Based on fact that observed increases were very slight, on the lack of linearity of the effects and based on absence of reproducibility the increases observed in TA100 in the first assay, and in TA1535 in the retest are considered not related to genotoxic effect but rather the result of random fluctuation of the spontaneous revertant frequencies.
All positive and solvent control values in all assays were within acceptable ranges.

Any other information on results incl. tables

Results of the prescreen indicated that N-0923 was not toxic to TA1537 at a dose of 50 µg/ plate under plate incorporation conditions (no metabolic activation). Inhibited growth or complete toxicity was observed in TA1537, TA100 and WP2 uvrA at all other doses. No precipitation was observed.

Applicant's summary and conclusion

Conclusions:
In an AMES test, conducted equivalent to OECD guideline 471, N-0923 was found not to be mutagenic with or without metabolic activation.
Executive summary:

An AMES test was conducted with N-0923 equivalent to OECD guideline 471. Two independent main studies were conducted, one following plate incorporation protocol and one with liquid pre-incubation with test strains TA1535, TA 1537, TA98, TA100, TA102 and WP2 uvrA. All positive and solvent control values in all assays were within acceptable ranges, it was thus concluded that the test system functioned properly. Revertant frequencies for all doses of N-0923 in all tester strains with and without metabolic activation under liquid pre-incubation conditions approximated or were less than those observed in the concurrent solvent control cultures. Similar results were observed under plate incorporation conditions in tester strains TA1535, TA1537, TA98, TA102 and WP2 uvrA with and without S9-mix. Statistically significant increases in revertant frequencies (appr. 1.4 to 2.1-fold increase compared to controls) were observed in TA100 at doses of 0.5 to 16.7 µg/ plate with S9-mix, and at doses of 0.5 and 1.67 µg/ plate without S9-mix under plate incorporation conditions. These increases were not linear, and all but one of the observed revertant frequencies were within historical negative control values.

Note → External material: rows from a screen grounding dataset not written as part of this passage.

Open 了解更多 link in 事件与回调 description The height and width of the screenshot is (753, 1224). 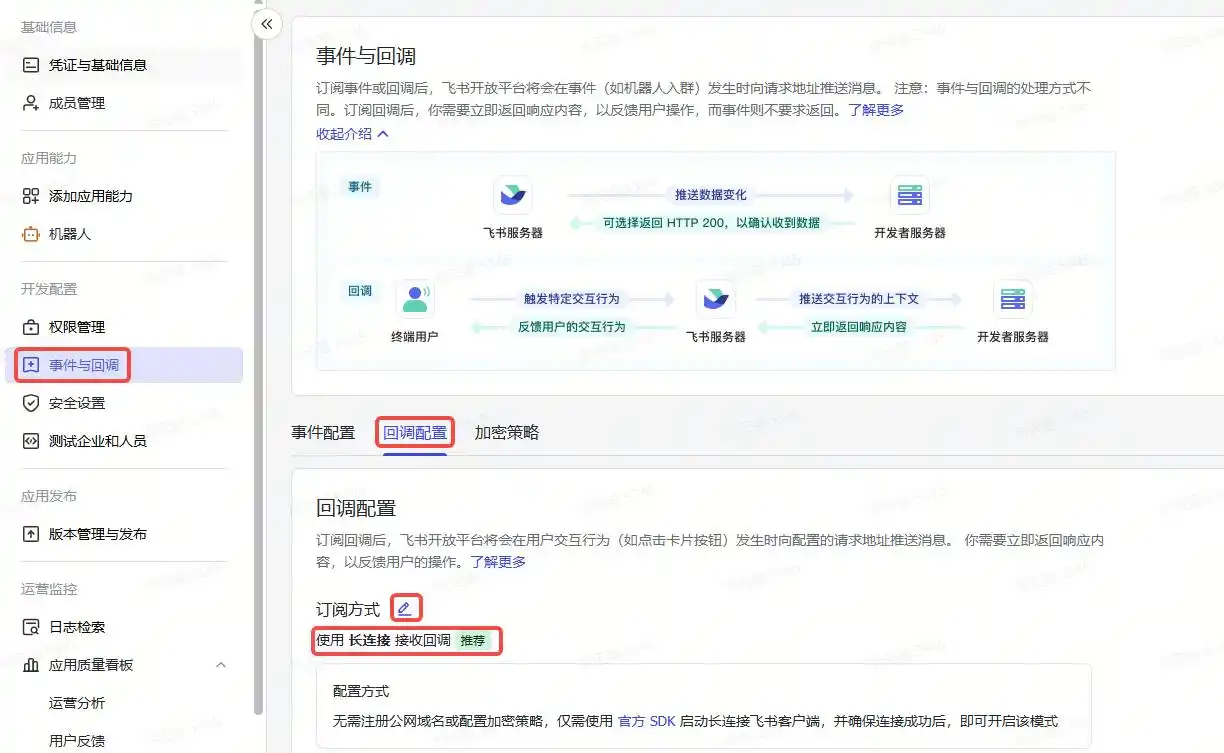tap(876, 110)
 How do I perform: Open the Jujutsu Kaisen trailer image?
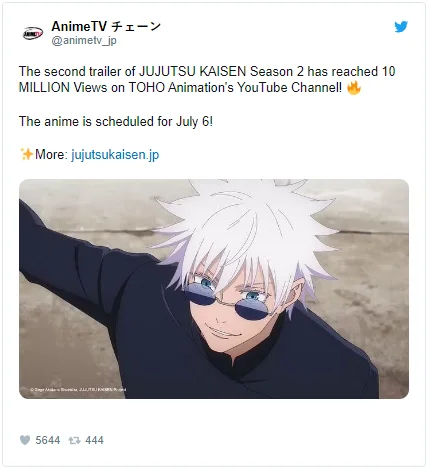click(x=214, y=289)
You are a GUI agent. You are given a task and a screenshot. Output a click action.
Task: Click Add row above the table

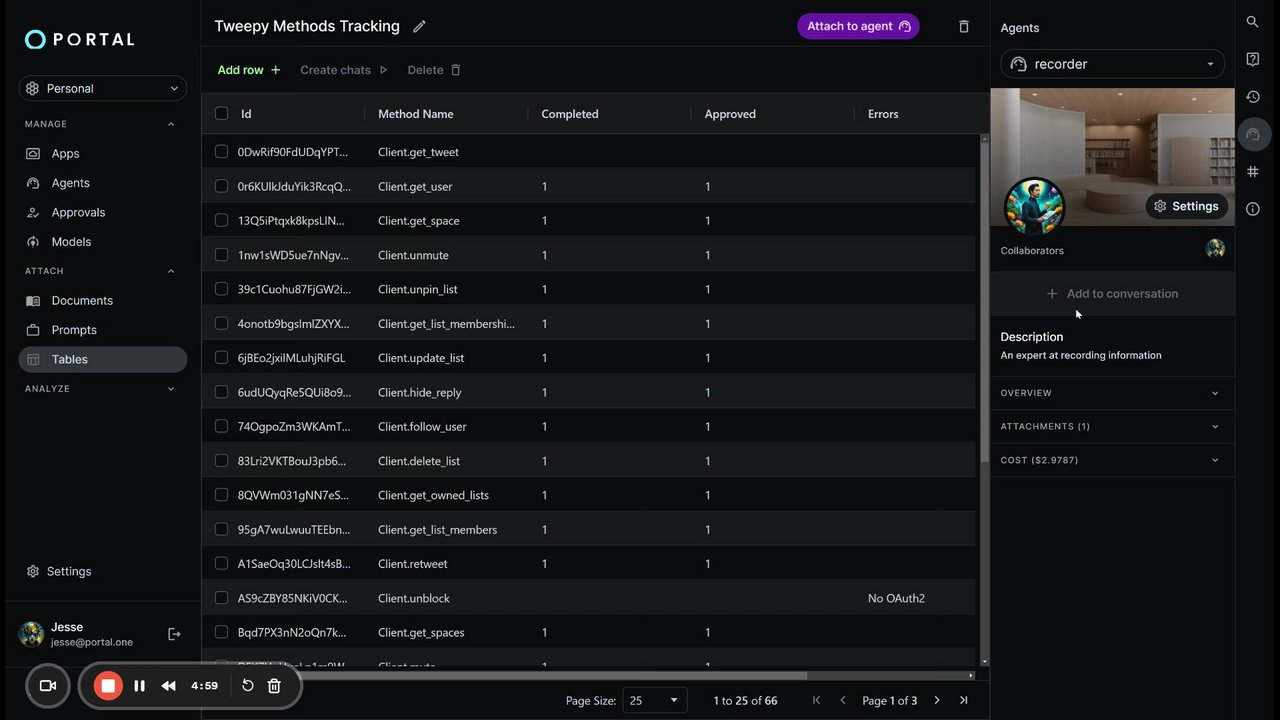[249, 70]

In the re-tests, revertant frequencies for all doses of N-0923 in both tester strains without S9 under liquid pre-incubation conditions approximated or were below control values. Similar results were observed under plate incorporation conditions in tester strains TA1537, TA98, TA102 and WP2 uvrA with and without S9-mix. A statistically significant increase, to approximately 2.5-fold control values), was observed for TA1535 at 1.67 µg/ plate without S9-mix. This increase was not linear, and the observed revertant frequency was within historical negative control values. Based on fact that observed increases were very slight, on the lack of linearity of the effects and based on absence of reproducibility the increases observed in TA100 in the first assay, and in TA1535 in the retest are considered not related to genotoxic effect but rather the result of random fluctuation of the spontaneous revertant frequencies. Based on these results it is concluded that N-0923 was not mutagenic with or without metabolic activation.